■ **Extracted material**:
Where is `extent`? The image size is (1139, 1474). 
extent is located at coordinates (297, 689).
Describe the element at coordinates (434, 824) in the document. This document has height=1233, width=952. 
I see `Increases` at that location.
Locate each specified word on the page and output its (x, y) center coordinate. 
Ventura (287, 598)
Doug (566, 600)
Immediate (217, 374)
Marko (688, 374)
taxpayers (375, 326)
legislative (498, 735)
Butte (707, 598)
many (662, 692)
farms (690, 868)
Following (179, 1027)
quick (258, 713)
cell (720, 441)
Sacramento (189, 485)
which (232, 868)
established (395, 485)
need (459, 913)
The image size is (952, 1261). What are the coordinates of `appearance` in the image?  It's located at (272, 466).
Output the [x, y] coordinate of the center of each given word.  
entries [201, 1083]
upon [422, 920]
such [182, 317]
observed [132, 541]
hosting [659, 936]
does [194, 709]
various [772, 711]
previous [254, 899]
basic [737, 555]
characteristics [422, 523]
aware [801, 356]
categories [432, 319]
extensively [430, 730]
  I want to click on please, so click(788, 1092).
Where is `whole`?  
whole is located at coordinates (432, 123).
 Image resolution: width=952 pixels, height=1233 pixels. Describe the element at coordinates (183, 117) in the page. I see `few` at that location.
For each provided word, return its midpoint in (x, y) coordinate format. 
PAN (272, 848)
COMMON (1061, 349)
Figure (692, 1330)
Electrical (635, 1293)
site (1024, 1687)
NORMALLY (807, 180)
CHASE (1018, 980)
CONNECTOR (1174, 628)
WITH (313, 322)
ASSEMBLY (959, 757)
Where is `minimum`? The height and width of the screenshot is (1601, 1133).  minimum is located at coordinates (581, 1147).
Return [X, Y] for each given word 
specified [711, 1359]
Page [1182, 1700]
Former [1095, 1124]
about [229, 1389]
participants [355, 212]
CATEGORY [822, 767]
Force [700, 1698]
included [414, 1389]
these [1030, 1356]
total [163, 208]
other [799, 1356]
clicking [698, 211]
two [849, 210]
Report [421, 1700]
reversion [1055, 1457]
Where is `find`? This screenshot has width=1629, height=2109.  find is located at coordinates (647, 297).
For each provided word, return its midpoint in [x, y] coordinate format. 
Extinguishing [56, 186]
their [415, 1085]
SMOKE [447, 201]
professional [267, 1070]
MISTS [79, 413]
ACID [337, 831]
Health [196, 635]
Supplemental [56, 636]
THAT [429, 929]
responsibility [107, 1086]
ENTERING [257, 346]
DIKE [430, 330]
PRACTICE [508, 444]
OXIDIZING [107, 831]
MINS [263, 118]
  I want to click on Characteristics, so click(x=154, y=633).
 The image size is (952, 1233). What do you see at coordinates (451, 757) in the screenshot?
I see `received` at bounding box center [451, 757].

■ **Set exercise**:
Pull out each line of the material above that contains the word "given", and copy those lines unchanged.

■ **Task output**:
Output the [x, y] coordinate of the center of each given word.  
Return [X, Y] for each given word 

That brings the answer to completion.